I want to be something. I don't entirely understand my need to write things down. But one thing I notice is that I constantly have to check myself before I type something down – is it truthful? am I dramatizing it? am I trying to make it sound vague or something anyone could say?
I want to write, for myself. And I doubt that anyone who read this would be helped, but that would be a nice bonus.
I woke up today at 7:30 with Jacob, and went to make some green tea for us while he took a shower. When he got out, he chopped some red and green peppers and I grabbed a yogurt with granola. We headed over to feed the guinea pigs, which are still nameless (though I still want to name the little darter Hermes). After much running around, we got them to take a few bites, and put them back in their cage with their food. I really got a calm feeling petting the cow-print one, with the little black head and white stripe going down its nose.

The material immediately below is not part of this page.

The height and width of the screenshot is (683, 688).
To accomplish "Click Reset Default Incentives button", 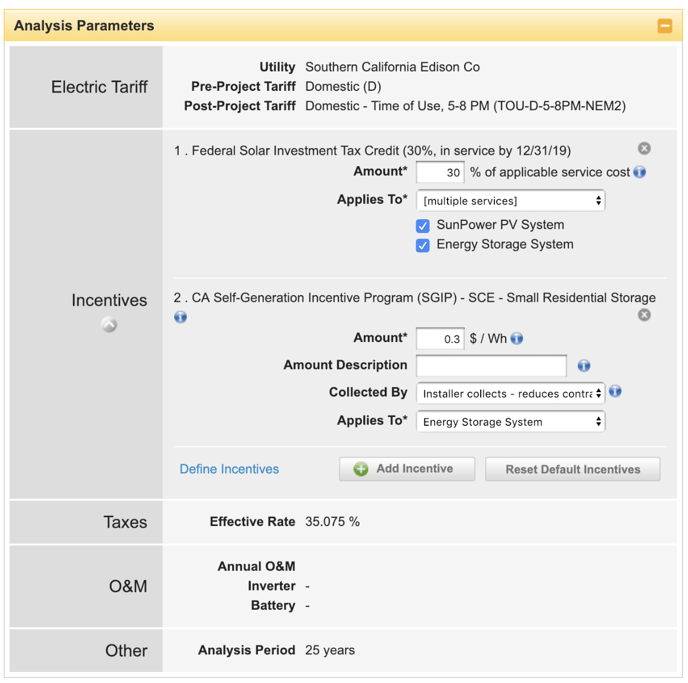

Forced Jacob to take a banana to work with him, wrote a couple of things on facebook, then found this place. From my history of commitment to treatments, I don't know how long I'll be here for. Why should I want to read about my sad day again? And who else would want to?
I'm feeling hopeless… is that a mood option? ..oh, no, it isn't. Oh well.
I have to get some online school courses done for the end of the year, but I am afraid to get them started. I'm so scared. I wish I had someone with me to just sit beside me and not judge the speed I was working at.. just someone to be there to keep me from getting scared.